Papa Jerry tossed our luggage into the trunk with ease, as we glided across the leather seats of the Jeep Cherokee. “Craig David! I love this song,” I declared, “You’ve got real bangers in here, Jer!” We caught up about the quick but bumpy flight, and I was once again overcome with gratitude by the existence of over-the-counter motion sickness remedies.

"Why is it called Cape Fear,” Crisi asked, genuinely curious about the answer. If there is one thing you need to know about Crisi, it’s that her middle name “Marie” could be easily replaced by “Curiosity.” “The seas were so treacherous when ships used to face the storms that the sailors were terrified,” Papa Jerry tells us. “That’s a terribly negative name,” I replied, “They should really consider rebranding.” “Cape Excitement,” one of us shouts. “Cape Anticipation,” another adds. “Cape F*ck Around and Find Out,” I say in a fit of laughter. “Cape FAAFO,” Crisi replies, “That’s the winner!


And the entire weekend? It went a lot like this car ride. We seamlessly flitted back and forth between deep thoughts and witty banter. We discussed everything from astronomy and oceanography to emotional intelligence and imposter syndrome. We told tales of our travels – individually or in pairs – and vowed to one day combine forces and share collective moments abroad as a group. We spoke of people but not about people: instead, we praised those we adore. We reminisced of those we miss. We told stories we had probably each heard a hundred times before but felt it was so good it would bear repeating.
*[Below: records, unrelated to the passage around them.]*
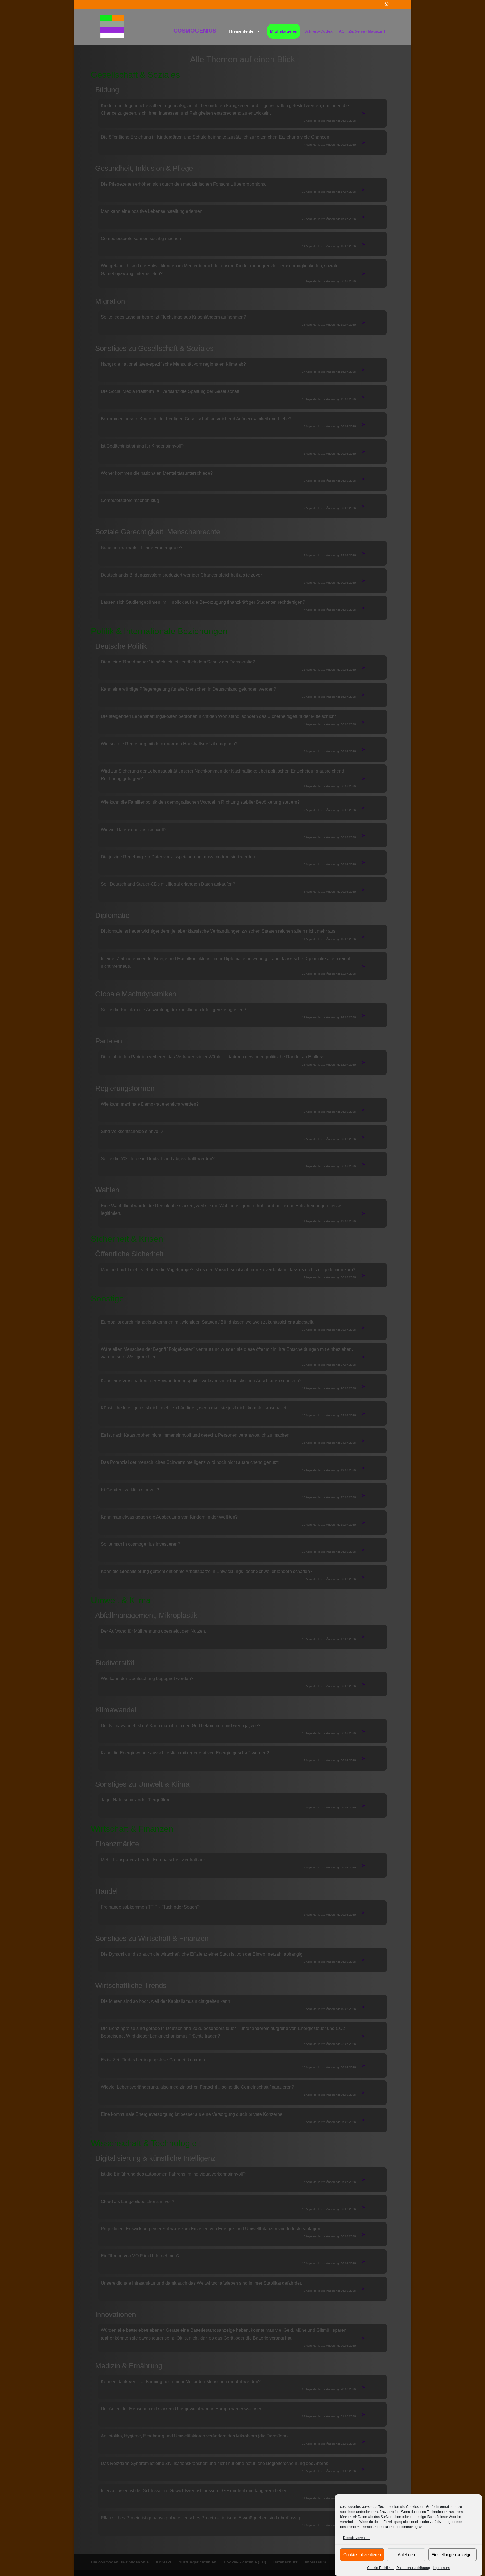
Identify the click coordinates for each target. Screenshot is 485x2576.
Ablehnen (406, 2554)
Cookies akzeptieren (362, 2554)
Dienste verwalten (356, 2538)
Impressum (441, 2568)
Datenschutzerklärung (413, 2568)
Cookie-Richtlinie (380, 2568)
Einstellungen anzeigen (452, 2554)
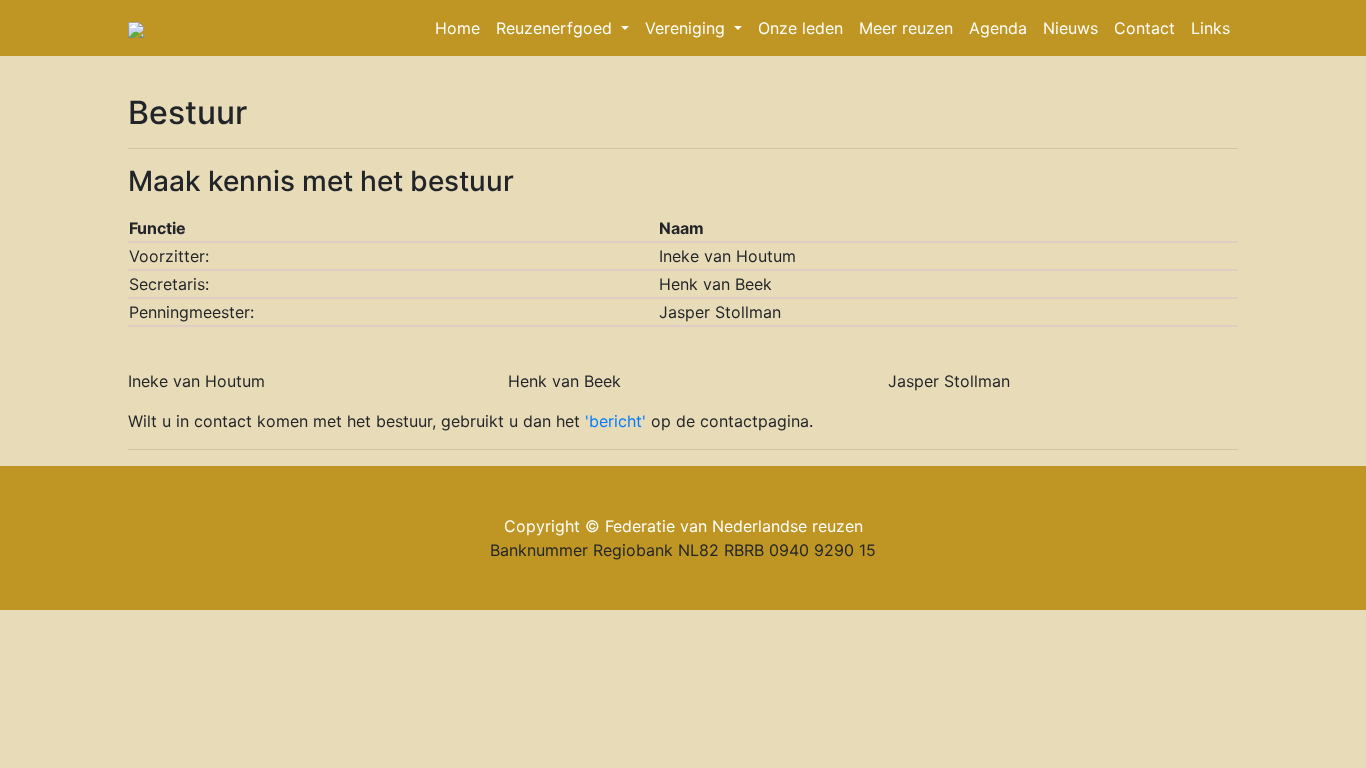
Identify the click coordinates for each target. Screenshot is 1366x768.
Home (457, 28)
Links (1210, 28)
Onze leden (800, 28)
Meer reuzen (906, 28)
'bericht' (618, 421)
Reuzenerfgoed (556, 28)
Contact (1144, 28)
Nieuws (1070, 28)
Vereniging (687, 28)
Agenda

We went thrift shopping for vintage goods, keeping the theme that life is cyclical and some things never go out of style at top of mind. We made friends with cordial cashiers and curious customers. We dined at a Waffle House where a server with an impressive Southern drawl took a seat in our booth to get to know us for a while. We toyed with the idea of becoming Papa and Mama’s neighbors, attending an open house for a historic home that Crisi could only describe as “haunted house aesthetic vibes.” We tasted Peruvian chaufa that would rival Machu Picchu as a "Wonder of the World" and savored fresh pastries worth their weight in butter and drank double filtered dark roast coffee to ease into the day.


Somehow, we turned the ordinary extraordinary. Somehow, we were too much in the very best way. Somehow, we did everything and nothing all at the same time, and a business trip to record a podcast episode turned into the perfect mix of simple pleasures. Because you see, sometimes our soulmates aren’t a romantic connection. Sometimes, philia reigns supreme. Philia: love characterized by a platonic but true friendship. Philia, which feels a lot like the family we choose.


I didn’t remember to take very many pictures this weekend…and in my book, this is a barometer for being in the presence of great company. Life has a funny way of bringing the people into your life that are intended to be there. Sometimes, we endure losses; endings; the closing of chapters; the end of cycles; goodbyes in so many ways. Yet when you’re lucky enough to have a Crisi and a Jerry (and, by extension, their other halves): you thank your lucky stars that Coastal Carolina is only a short flight away.


I have been taking Portuguese lessons for the last few months, and one of the first words I learned is called saudade. Saudade is a sense of longing or nostalgia for a person, place, or experience. In other words, it can be defined as “the love that remains.” When you miss someone or something; when you think back upon a moment or a memory; and you feel a smile cross your face…this, is saudade. And I…thinking fondly upon so many moments in my life that can only be described as achingly beautiful…feel a sense of saudade for the friends that became family,

The moments that became memories,

The trips that shaped me,

The love that defined me,

And every moment that the universe uncovered magic in the mundane.